• _Problem to work on_
Copy out each line of the material in which the word "computer" can be found.

• _Data for processing_

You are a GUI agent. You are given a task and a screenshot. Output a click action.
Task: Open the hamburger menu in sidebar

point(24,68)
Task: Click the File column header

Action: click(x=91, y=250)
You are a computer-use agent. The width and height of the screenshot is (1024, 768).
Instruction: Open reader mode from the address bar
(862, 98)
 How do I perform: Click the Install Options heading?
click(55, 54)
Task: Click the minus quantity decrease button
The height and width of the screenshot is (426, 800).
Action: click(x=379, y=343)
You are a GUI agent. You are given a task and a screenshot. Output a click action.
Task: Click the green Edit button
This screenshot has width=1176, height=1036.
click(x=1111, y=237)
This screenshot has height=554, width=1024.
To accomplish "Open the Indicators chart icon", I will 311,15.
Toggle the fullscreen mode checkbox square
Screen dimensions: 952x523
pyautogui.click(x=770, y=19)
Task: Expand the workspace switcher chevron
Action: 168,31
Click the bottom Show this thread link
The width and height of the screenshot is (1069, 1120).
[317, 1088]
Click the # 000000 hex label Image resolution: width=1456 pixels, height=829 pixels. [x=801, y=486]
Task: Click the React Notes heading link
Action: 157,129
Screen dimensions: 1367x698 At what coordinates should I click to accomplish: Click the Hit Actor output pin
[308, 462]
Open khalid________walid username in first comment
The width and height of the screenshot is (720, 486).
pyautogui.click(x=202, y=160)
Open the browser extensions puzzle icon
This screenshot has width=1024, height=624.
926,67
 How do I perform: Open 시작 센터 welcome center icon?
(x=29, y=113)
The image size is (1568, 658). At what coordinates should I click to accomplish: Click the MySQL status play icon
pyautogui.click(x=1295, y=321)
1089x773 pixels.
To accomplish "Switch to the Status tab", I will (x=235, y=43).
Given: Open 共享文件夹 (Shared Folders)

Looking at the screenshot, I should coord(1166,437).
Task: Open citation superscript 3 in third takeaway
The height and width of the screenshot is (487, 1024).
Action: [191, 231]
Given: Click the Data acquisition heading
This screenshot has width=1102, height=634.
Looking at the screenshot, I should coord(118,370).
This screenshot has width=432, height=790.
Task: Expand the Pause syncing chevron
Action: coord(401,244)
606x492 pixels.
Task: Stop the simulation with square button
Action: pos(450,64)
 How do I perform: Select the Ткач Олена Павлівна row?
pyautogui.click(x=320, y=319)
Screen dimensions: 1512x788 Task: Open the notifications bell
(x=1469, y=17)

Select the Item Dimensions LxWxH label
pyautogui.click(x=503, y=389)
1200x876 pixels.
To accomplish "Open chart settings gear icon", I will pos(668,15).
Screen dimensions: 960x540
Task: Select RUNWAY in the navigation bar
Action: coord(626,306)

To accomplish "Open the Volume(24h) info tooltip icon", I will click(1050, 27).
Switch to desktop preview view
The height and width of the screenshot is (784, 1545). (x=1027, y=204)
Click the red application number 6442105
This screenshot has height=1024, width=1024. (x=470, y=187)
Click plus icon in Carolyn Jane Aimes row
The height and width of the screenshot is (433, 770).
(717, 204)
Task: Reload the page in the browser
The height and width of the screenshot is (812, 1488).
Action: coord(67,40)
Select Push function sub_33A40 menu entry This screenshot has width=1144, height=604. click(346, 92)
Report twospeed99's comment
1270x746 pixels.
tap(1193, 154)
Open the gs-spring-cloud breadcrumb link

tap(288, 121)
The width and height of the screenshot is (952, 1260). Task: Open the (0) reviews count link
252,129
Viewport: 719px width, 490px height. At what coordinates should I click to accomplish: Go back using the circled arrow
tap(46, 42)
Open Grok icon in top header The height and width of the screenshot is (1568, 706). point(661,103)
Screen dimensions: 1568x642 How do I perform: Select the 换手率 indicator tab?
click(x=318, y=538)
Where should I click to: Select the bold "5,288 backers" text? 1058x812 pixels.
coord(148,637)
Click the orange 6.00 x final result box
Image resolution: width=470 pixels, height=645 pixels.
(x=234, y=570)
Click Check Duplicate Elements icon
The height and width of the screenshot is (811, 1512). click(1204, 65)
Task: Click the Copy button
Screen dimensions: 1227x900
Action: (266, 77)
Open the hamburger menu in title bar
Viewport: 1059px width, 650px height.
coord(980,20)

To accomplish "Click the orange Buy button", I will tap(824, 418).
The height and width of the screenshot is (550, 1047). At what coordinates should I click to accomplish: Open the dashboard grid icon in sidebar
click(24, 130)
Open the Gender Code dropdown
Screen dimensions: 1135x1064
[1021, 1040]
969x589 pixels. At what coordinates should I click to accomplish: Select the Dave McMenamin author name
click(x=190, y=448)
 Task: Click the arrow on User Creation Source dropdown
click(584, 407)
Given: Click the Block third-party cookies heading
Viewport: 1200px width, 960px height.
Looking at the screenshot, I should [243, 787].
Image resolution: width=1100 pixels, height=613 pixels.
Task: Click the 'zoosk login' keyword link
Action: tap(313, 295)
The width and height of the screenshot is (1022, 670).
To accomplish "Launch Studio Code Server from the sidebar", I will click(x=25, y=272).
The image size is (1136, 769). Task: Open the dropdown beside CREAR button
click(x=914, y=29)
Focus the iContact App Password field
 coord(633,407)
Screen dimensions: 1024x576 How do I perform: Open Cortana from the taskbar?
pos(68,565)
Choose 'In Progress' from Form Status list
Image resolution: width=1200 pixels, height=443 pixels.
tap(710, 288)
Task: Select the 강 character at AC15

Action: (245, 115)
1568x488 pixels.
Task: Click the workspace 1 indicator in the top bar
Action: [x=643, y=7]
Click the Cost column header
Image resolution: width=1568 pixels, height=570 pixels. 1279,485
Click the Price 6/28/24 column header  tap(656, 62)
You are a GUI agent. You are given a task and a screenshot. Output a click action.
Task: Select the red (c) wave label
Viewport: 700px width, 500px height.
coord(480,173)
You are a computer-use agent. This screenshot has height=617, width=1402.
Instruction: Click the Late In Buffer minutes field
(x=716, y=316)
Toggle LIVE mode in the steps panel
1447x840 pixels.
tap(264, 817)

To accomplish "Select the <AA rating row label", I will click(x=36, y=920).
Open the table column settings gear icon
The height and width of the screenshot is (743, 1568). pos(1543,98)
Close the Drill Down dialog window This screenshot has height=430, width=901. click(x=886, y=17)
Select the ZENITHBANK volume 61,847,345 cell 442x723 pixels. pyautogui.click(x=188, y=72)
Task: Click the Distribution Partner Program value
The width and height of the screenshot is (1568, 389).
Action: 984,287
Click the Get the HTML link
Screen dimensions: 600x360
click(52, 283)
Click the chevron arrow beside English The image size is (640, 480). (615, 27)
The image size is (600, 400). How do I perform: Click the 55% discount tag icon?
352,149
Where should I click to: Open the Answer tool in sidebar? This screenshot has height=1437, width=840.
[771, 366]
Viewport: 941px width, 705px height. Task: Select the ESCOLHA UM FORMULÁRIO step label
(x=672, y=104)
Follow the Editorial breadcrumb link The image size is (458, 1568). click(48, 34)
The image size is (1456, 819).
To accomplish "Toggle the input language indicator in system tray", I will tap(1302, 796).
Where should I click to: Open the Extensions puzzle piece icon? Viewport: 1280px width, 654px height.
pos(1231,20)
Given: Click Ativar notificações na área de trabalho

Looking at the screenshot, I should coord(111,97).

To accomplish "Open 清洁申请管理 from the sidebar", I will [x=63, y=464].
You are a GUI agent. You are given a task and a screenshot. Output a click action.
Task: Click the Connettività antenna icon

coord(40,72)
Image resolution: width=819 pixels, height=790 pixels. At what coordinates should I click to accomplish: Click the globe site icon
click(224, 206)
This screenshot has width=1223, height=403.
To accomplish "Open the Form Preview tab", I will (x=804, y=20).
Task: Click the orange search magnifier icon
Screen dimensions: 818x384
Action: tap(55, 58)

• _Response for this exercise_
You are a computer-use agent. The width and height of the screenshot is (1024, 768).
You are a computer-use agent. This screenshot has height=617, width=1402.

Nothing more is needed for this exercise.